THE REQUEST
Which lines in the items below contain the word "should"? Pull out each of those lines and copy it in full.

STORED ROWS
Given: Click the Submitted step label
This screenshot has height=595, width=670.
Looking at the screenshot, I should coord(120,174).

...

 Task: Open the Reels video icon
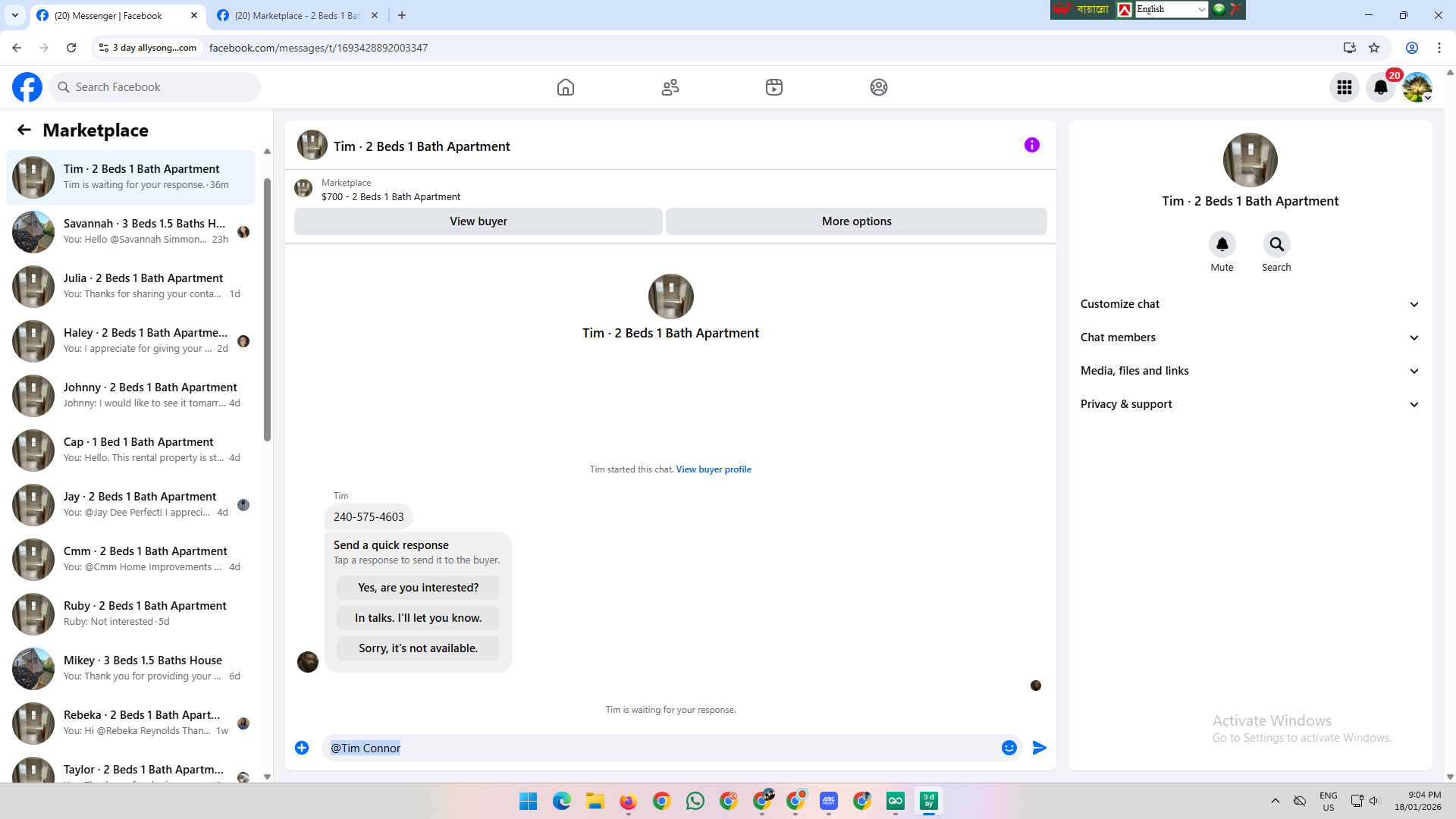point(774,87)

--

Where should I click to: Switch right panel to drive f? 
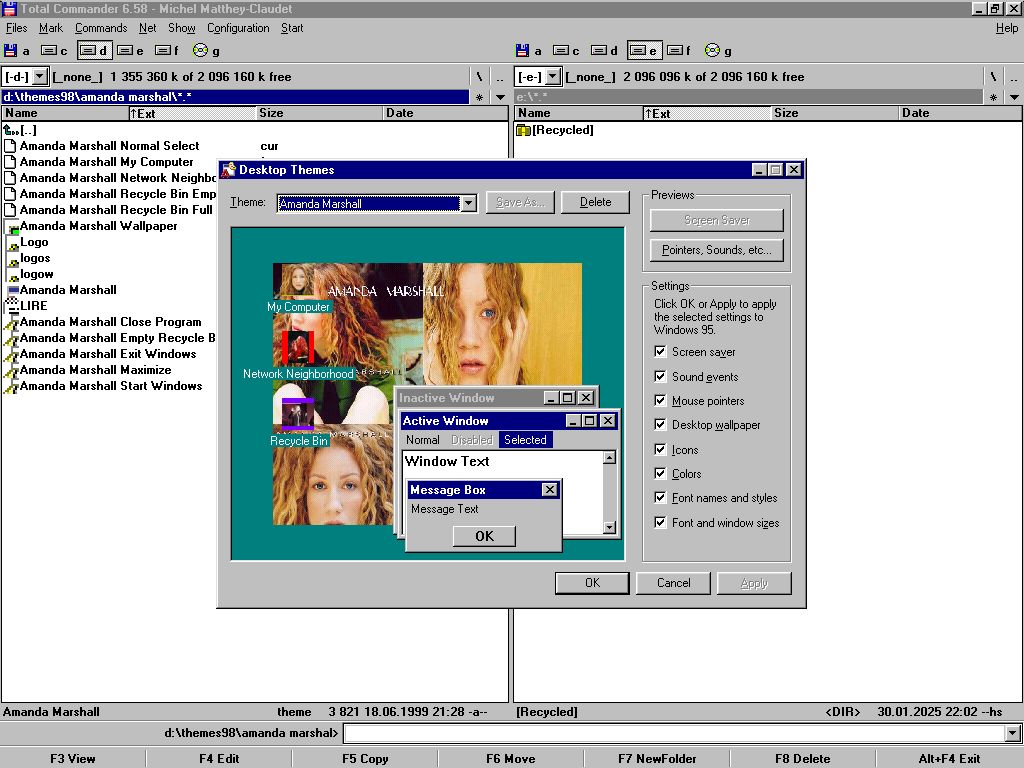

EXERCISE RESULT
Looking at the screenshot, I should coord(120,174).
Where should I click to: Switch right panel to drive f? 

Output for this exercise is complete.